_PROMPT_
In the entries below, find the line with "The height and width of the screenshot is (1568, 724)." and the line with "Task: Toggle the". Return those two lines and all lines between them, exactly.

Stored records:

╭──

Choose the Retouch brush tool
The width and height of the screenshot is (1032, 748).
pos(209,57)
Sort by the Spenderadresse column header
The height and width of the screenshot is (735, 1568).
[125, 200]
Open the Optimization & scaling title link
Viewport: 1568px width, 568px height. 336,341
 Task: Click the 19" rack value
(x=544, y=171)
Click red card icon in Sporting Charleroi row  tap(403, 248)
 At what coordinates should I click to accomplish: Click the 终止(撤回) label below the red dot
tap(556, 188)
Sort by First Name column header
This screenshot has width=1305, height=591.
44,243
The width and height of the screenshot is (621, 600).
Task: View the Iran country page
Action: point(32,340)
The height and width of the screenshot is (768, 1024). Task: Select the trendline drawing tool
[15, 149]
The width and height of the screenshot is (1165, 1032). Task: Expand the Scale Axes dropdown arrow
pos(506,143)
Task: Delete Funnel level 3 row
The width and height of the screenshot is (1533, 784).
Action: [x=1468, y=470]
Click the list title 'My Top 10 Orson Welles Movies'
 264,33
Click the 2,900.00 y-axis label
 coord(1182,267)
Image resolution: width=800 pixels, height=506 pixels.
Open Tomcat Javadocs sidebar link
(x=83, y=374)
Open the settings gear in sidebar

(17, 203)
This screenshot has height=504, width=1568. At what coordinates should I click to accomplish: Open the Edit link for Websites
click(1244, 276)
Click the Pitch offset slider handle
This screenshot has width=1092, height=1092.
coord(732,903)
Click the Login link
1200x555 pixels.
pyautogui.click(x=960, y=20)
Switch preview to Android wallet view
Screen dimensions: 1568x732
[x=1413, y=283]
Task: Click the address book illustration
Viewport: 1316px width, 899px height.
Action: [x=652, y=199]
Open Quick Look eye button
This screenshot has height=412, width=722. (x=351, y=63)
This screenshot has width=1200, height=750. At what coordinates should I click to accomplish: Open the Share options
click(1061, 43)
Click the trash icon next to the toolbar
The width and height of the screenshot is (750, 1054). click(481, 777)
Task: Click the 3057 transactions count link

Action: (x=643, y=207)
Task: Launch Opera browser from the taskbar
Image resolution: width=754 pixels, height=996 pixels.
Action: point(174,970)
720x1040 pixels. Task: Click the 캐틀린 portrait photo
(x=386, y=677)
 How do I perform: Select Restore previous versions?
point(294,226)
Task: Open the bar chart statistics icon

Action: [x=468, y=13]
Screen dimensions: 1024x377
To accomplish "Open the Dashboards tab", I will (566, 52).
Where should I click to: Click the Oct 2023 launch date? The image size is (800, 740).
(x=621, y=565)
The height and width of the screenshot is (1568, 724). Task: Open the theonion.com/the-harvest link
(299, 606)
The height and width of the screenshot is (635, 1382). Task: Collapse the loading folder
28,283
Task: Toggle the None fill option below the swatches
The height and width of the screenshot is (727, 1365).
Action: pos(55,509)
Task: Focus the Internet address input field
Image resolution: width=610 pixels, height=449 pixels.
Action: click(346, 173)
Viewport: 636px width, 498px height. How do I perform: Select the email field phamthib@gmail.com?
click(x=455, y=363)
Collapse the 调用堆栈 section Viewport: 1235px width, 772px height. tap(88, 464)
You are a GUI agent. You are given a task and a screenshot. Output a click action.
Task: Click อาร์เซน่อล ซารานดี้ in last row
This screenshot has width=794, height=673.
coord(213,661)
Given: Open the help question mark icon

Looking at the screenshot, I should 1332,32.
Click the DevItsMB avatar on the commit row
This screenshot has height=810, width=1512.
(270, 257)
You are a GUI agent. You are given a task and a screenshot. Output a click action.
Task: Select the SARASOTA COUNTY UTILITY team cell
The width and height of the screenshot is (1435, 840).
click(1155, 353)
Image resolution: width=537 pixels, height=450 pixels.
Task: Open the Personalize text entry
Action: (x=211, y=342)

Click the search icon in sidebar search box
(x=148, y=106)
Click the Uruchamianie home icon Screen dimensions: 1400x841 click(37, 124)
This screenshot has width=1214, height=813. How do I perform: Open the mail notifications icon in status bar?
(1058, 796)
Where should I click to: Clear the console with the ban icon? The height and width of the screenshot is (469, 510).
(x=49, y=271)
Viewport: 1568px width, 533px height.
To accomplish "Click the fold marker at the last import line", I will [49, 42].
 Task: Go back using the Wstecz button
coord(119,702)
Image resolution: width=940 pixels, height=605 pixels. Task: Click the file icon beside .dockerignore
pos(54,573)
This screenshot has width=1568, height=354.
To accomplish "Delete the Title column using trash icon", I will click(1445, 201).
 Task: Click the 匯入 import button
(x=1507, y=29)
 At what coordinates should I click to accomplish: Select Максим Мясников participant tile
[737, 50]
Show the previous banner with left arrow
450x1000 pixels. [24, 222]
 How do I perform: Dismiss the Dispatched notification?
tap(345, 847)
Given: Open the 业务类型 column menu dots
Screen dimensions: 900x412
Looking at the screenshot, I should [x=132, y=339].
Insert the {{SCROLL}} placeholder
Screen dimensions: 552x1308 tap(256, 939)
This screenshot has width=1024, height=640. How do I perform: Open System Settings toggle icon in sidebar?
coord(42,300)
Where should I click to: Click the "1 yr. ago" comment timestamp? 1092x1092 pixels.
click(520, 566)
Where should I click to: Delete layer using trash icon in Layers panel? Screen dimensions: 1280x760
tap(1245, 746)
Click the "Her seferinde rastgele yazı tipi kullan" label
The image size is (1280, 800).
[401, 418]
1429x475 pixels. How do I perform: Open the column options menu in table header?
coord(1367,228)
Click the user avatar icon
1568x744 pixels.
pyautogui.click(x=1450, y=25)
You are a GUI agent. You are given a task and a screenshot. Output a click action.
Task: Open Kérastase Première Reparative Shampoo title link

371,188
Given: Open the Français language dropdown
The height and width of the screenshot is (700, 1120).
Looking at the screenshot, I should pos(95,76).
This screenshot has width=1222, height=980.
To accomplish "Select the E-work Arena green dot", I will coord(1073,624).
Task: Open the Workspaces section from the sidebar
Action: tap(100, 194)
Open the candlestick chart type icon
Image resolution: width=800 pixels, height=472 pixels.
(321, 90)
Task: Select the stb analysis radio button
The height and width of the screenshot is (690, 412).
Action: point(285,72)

╰──

_SOLUTION TO THIS TASK_
The height and width of the screenshot is (1568, 724). Task: Open the theonion.com/the-harvest link
(299, 606)
The height and width of the screenshot is (635, 1382). Task: Collapse the loading folder
28,283
Task: Toggle the None fill option below the swatches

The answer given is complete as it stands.